**Exercise requirements:** List every line in the records below that contains the string "Instruction", copying each such line in full.

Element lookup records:
====================

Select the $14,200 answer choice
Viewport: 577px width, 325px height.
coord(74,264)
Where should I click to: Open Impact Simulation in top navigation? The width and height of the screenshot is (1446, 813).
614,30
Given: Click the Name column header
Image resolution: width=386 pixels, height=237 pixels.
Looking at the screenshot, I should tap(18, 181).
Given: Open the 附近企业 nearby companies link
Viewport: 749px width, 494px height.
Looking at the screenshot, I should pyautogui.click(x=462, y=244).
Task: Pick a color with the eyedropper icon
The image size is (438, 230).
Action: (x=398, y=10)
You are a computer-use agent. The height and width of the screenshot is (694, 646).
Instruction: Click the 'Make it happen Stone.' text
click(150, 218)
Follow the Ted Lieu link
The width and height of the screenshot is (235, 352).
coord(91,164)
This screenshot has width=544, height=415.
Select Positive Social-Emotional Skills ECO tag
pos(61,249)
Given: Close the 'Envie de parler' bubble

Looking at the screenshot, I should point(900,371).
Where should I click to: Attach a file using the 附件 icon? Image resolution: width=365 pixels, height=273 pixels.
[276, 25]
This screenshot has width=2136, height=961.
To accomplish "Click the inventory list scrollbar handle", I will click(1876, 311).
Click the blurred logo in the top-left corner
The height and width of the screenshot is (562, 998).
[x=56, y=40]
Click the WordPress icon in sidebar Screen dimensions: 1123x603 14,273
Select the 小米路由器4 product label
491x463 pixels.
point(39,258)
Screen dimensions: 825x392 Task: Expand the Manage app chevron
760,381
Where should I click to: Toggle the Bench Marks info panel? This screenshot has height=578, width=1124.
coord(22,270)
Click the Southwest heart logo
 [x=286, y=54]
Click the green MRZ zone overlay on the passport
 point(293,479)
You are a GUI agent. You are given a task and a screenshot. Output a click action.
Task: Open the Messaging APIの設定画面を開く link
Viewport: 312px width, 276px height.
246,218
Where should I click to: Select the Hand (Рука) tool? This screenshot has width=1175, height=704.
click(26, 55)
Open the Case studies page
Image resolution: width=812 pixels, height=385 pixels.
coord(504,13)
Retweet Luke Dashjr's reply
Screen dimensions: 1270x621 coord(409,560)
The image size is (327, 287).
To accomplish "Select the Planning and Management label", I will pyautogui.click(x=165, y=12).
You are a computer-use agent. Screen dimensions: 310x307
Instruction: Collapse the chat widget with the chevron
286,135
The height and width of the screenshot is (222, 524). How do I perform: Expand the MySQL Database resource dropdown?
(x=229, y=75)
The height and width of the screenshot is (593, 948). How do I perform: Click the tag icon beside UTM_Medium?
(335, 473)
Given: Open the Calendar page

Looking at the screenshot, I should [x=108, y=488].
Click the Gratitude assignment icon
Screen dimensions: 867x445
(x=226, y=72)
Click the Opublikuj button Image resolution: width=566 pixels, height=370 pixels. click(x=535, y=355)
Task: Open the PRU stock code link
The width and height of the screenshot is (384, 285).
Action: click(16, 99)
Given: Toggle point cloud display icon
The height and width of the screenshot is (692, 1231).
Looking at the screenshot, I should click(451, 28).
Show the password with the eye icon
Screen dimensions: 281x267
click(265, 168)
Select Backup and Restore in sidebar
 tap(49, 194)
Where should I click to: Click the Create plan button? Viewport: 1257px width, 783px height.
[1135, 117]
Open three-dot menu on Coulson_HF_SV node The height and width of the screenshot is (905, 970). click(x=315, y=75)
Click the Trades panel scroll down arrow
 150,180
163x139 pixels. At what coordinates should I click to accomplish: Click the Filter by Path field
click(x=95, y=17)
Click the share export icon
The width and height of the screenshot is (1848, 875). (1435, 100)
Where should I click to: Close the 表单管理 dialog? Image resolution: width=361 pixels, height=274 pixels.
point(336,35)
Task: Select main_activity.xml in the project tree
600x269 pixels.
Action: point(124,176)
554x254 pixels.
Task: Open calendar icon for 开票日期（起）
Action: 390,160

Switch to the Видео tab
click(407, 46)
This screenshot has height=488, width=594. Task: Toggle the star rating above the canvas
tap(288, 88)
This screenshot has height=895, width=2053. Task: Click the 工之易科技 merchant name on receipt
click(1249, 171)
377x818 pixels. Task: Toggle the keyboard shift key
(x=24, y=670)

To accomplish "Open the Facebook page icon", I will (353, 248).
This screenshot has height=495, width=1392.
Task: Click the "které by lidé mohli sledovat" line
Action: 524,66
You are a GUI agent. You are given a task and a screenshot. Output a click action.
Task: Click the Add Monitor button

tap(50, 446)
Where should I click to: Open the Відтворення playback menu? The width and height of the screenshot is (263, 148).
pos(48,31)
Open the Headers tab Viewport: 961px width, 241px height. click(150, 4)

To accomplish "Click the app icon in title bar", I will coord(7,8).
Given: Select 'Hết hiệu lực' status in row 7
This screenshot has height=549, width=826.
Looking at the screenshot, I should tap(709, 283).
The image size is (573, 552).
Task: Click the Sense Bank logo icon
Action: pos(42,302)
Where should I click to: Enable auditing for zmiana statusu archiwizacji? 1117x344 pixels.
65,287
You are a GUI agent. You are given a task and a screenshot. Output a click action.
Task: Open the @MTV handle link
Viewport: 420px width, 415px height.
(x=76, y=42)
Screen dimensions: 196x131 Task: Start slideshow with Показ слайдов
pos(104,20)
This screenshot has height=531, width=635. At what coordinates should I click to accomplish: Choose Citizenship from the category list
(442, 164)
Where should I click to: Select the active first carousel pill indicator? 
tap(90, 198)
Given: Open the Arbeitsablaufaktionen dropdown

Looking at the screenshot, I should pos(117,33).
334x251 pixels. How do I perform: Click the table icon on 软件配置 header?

====================

**Finished task:**
Instruction: Click the 'Make it happen Stone.' text
Instruction: Collapse the chat widget with the chevron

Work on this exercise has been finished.